Das gilt allerdings nicht für alle Gastbeiträge. Zum Beispiel bei „Ich Liebe Deine Muttah“: Ein düsterer Mid-Tempo Beat bietet Blokkmonsta genau die richtige Grundlage für das, was man man von ihm gewohnt ist. Der Rap sitzt, aber auf großartige Variationen oder überraschend andere Perspektiven wartet man vergeblich. Orgi hingegen bringt eine Story, die bei Gelegenheit mal von einem Psychologen begutachtet werden sollte – kämen womöglich interessante Ergebnisse dabei heraus. Der zweite Gast auf dem Song ist „Muttificker“ Schwartz und diesem gelingt eine wirkliche Überraschung, da er in einer ähnlich übertriebenen Art wie Orgi die verbalen Bilder malt und seinen Rapstil bis hin zum Wahnsinn verbiegt. Guter, kranker Scheiß.

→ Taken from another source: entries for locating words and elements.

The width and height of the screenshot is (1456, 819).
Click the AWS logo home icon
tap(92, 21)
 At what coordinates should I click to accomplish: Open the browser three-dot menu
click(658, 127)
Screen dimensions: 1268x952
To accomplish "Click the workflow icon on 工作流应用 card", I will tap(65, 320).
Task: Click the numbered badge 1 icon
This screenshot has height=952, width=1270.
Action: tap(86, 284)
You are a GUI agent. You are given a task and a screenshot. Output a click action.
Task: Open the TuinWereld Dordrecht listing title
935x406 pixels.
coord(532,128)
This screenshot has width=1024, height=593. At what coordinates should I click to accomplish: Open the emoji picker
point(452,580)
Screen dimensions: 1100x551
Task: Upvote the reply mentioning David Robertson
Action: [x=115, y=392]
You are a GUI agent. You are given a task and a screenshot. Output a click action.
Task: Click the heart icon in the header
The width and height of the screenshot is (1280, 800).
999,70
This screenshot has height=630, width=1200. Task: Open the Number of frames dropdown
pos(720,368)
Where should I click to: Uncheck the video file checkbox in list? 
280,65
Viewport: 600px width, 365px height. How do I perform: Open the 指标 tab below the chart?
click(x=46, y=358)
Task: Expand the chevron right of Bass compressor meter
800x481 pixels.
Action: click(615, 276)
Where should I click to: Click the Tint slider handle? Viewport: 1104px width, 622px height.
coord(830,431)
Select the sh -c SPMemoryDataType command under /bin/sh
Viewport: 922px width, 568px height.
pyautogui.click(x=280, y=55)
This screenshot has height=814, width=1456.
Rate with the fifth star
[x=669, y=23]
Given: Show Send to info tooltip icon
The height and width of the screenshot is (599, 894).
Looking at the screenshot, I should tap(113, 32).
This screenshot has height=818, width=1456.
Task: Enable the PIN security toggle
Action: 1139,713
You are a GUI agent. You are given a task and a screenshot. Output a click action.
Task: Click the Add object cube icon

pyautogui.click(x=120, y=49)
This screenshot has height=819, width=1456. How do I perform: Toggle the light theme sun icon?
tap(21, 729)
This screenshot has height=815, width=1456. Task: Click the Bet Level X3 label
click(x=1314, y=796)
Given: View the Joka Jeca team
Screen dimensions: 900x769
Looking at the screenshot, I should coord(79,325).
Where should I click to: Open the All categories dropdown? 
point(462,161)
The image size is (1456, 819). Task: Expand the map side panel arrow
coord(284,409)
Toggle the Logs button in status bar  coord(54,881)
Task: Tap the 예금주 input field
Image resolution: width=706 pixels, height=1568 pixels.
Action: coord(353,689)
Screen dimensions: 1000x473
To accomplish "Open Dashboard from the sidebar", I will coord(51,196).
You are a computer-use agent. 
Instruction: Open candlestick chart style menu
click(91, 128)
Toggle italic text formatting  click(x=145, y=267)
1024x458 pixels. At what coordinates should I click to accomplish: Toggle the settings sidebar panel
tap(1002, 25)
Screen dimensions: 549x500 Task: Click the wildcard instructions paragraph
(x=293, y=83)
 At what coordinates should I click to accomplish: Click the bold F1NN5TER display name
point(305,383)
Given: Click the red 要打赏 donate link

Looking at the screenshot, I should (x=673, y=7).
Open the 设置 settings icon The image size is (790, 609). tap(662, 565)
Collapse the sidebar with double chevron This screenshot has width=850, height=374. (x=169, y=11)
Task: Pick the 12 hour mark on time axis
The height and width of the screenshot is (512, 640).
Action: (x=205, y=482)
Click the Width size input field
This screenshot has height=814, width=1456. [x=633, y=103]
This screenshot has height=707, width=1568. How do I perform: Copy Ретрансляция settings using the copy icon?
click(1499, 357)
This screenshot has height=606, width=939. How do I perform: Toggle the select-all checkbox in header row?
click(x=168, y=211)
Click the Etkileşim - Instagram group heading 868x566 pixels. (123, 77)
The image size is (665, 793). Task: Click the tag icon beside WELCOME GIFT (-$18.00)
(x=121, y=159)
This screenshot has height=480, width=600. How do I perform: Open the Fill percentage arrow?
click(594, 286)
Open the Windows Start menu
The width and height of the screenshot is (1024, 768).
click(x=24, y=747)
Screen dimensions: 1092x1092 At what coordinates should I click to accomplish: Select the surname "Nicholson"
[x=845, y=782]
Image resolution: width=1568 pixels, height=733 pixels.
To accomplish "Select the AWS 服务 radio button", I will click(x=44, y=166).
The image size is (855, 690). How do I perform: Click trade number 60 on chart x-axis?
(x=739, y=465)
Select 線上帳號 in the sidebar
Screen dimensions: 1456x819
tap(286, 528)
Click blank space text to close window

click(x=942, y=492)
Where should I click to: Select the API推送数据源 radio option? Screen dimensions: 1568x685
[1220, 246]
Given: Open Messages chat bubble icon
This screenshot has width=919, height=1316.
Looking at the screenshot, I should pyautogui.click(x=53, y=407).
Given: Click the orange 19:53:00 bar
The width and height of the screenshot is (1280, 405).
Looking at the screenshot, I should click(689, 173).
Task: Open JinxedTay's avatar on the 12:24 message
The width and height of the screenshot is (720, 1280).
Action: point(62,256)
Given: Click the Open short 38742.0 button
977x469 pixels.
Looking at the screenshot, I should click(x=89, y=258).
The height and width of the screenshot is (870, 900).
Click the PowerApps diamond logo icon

Unbedingt erwähnenswert ist auch der Part von Basstard bei dem Song „Liebe und Hass“, der aus der Sicht eines Kindes kurz nach der Geburt gerappt ist: „… da bist kaum raus aus dem Knast und wirst rumgereicht/ Am Ende kriegt dich das Ding, was dich reingebracht hat/ Vor lauter Angst schreist du los, du hast eingekackt/ Das Leben auf der Straße ist hart, keiner schützt dich/ deshalb musst du mit Stützrädern fahr´n, Mutterficker“ Derart zielsicher bringt er die Strophe mit seinem Horrorstyle ins Ziel, dass jeder Mutter angst und bange werden muss. Herrlich absurd, absurd herrlich.

Du Vertraust Mir Nicht“ ist verglichen damit schon fast Mainstrematauglich und hat beinahe Hitcharakter. Der Text ist sehr gemäßigt und von der Aussage her so übertrieben allgemeingültig, dass wohl fast jeder ein Lied davon singen bzw. mitsingen kann. „[…] Mit wem warst du? Wo warst du? Was hast du gemacht?/ Meine Frau ist wie die Stasi und geht mir auf den Sack/ Sie hat Frauenstimmen im Hintergrund gehört und sie denkt ich geh fremd und ficke nur rum/ Frauen sind dumm, Frauen sind alle gleich/ Sie denken falsch, deshalb gibt´s auch immer Streit “ Unterlegt ist das Ganze mit einem eingängigen Instrumental, das ein wenig an „Haus und Boot“ erinnert.

Die anderen Songs wie „Piss Orgien„, „Meine Milf„, „Keine Skrupel“ oder „Notgeil“ bieten aber größtenteils die erwartbare Hardcoreware, die vor allem den Stammkonsumenten Befriedigung verschaffen wird und definitiv nichts für schwache Nerven oder zartbesaitete Gemüter  ist. Hier wird der Vorhang zu einer Welt gelüftet, die vielleicht in den Augen vieler pervers und primitiv sein mag, gewaltgeil und gewollt obszön.
Das ist auf jeden Fall polarisierend und diskussionswürdig, vor allem, was die ganz jungen Hörer betrifft. Aber Orgi und andere Rapper fordern schon seit Jahren für Musik eine offizielle Alterskennzeichnung, ähnlich wie das bei Filmen der Fall ist, damit sich dieses Subgenre besser einordnen lässt und nur in die richtigen Hände kommt. Rap für die Ab 18-Abteilung des Plattenhandels. Und nachdem man am Türsteher und zehn Seelsorgern und/oder Teufelsaustreibern vorbei ist, kann man genüsslich in die Welt von Orgi und seinen Atzen (neben den bisher genannten sind das dieses Mal u.a. Vork, GPC, Dissziplin, MurdocH, Kroko Jack, Vollbluthustler und Jok-r) eintauchen. Und da das virtuell geschieht, ist es einfach Unterhaltung pur, vergleichbar einem guten Horrorfilm mit ein paar pornographischen Elementen. So kann man getrost in den Eintritt in Orgis Kabinett der Abnormitäten investieren.

Falls man Gefallen daran findet, wird man beim nächsten Gastspiel einige Gesichter bereits kennen, aber stets mit neuen Geschichten versorgt. Anderenfalls einfach die rosarote Brille auf die Nase schieben und „MILF (Mothers I Like To Fuck)“ besser tunlichst ignorieren.